Alkisah pada suatu hari, putra mendiang Raja Gadhi bernama Raja Kausika dari dinasti Brighu, yang masih terhitung kakek dari Rama Bargawa atau Awatara Parasurama, beserta pasukannya mengunjungi Resi Wasishta. Mereka dijamu Resi Wasishta dengan hidangan berlimpah. Raja Kausika heran bagaimana caranya Resi Wasishta dapat menyiapkan hidangan begitu nikmat yang mencukupi kebutuhan pasukannya. Kemudian Resi Wasishta memanggil lembu Ilahi Sabala yang merupakan sumber segala kebutuhan yang tak ada habisnya, dan menjelaskan ke Raja Kausika bahwa Sagala lah yang menyediakan hidangan tersebut.
Raja Kausika berkata, “Wahai Resi, lembu ini lebih bermanfaat bagi kerajaan daripada berada di ashram pedesaan, biarlah lembu ini saya bawa ke istana.” Selanjutnya, Raja Kausika memerintahkan para prajuritnya menyeret Sabala. Keinginan untuk memiliki Sabala, dan keinginan untuk mempertahankan kenikmatan dari Sabala, membuat Raja Kausika lupa diri dan mencari pembenaran dengan mengatakan bahwa istana lebih butuh Sabala daripada ashramnya Resi Wasishta.
Lembu Sabala meneteskan air mata, dia sangat sedih, mengapa Resi Wasishta yang sudah dianggap sebagai orang tuanya melepaskan dia begitu saja mengikuti sang raja. Tergerak oleh rasa kasih, Resi Wasishta berkata, “Sabala keluarkan pasukan untuk mengalahkan pasukan Raja Kausika.” Singkat cerita pasukan Raja Kausika mengalami kekalahan telak dari pasukan ciptaan Sabala.
Raja Kausika merasa malu, ternyata kekuatan seorang raja tidak dapat mengalahkan kekuatan seorang resi. Raja Kausika pulang ke istana, menyerahkan kekuasaan kepada putranya dan bertapa mohon senjata dari Bathara Guru, Dewa Shiwa. Dengan panah Bramastra anugerah senjata dari Dewa Shiwa, Raja Kausika kembali mendatangi padepokan Resi Wasishta.

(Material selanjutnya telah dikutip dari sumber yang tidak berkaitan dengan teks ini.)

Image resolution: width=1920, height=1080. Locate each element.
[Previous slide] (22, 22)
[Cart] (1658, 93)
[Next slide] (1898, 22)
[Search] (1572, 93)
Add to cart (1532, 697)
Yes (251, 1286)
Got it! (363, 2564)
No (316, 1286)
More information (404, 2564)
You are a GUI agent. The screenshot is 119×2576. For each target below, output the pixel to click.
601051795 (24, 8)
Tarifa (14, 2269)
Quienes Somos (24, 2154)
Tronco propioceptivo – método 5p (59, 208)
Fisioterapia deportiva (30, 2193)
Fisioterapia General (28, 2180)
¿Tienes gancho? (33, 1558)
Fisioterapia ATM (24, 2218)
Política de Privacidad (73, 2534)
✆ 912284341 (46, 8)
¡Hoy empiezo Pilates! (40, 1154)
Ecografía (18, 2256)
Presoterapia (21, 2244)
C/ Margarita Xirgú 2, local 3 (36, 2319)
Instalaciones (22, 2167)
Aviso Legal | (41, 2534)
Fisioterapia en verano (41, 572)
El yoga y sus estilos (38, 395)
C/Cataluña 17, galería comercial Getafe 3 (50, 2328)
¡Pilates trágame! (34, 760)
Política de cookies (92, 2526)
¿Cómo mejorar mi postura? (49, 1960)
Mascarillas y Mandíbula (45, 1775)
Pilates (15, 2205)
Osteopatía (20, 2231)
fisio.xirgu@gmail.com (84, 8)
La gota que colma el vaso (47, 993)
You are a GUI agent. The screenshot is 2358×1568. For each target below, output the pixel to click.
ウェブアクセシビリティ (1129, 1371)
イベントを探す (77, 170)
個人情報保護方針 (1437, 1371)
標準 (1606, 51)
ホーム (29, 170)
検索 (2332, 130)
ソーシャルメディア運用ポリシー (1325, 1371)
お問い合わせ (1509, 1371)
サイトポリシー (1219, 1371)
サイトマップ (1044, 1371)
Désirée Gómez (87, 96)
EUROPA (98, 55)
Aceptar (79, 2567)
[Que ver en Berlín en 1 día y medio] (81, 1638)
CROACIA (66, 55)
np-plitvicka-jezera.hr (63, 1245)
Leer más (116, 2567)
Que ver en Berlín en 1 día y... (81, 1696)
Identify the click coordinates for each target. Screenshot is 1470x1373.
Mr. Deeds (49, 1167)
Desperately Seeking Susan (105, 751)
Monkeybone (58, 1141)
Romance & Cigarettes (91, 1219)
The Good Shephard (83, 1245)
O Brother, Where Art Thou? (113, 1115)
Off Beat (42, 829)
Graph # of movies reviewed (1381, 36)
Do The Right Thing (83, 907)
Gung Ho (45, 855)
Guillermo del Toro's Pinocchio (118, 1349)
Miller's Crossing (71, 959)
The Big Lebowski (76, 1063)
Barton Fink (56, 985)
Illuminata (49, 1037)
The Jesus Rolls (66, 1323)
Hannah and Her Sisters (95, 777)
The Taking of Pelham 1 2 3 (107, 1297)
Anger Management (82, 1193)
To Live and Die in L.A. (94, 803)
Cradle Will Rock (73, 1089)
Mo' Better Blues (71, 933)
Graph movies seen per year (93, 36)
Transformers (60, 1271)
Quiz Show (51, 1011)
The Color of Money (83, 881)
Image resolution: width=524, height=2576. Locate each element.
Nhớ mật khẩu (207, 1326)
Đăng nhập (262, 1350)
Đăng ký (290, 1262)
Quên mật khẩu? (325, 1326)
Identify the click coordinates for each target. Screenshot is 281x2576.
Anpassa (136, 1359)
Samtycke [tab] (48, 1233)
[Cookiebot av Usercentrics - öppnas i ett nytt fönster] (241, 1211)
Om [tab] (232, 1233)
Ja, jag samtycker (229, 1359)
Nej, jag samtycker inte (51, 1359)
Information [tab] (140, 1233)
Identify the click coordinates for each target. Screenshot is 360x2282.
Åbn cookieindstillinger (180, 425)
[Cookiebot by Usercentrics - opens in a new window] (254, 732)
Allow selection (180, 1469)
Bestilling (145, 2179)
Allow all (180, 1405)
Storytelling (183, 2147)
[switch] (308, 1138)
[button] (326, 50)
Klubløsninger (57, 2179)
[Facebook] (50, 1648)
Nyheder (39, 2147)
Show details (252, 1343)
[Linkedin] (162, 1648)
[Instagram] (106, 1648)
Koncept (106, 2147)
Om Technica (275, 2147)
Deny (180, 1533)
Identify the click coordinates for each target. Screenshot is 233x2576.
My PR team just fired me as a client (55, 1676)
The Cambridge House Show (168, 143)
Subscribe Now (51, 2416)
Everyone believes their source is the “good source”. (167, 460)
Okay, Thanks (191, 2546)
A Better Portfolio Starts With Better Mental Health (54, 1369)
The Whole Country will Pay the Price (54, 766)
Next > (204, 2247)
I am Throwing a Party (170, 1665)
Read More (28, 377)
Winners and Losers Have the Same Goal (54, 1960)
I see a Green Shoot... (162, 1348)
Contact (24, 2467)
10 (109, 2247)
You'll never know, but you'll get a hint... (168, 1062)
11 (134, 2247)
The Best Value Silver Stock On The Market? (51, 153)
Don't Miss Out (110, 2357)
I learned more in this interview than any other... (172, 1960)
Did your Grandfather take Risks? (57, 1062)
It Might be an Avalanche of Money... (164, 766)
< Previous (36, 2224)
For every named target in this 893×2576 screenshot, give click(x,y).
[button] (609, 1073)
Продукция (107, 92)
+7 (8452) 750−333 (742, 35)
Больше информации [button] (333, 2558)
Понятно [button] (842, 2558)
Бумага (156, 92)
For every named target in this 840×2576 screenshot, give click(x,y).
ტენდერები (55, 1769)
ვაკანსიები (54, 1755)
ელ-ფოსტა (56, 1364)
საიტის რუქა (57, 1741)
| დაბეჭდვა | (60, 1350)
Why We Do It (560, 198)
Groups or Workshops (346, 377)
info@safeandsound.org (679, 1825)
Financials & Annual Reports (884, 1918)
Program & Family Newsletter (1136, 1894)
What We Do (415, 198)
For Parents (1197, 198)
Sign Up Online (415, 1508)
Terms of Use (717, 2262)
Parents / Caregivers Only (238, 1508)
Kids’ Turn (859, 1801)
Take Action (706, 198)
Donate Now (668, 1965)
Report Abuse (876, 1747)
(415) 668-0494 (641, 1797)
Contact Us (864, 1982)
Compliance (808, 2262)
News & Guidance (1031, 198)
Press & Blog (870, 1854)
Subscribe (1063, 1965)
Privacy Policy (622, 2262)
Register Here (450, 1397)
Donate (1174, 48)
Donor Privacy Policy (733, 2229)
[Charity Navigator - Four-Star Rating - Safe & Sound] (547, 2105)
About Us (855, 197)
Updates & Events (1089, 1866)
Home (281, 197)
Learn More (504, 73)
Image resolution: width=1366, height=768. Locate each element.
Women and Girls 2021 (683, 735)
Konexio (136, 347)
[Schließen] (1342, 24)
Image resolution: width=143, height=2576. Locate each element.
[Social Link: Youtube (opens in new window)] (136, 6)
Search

Dengan panahnya padepokan tersebut dihancurkan menjadi abu dan akhirnya berhadapanlah Raja Kausika dengan Resi Wasishta.
Akan tetapi panah Bramastra pun terserap ke dalam gada Brahmadanda dari Resi Wasiahta. Kembali Raja Kausika menderita kekalahan dan kembali bertapa ribuan tahun agar dapat menjadi seorang resi menandingi Resi Wasishta.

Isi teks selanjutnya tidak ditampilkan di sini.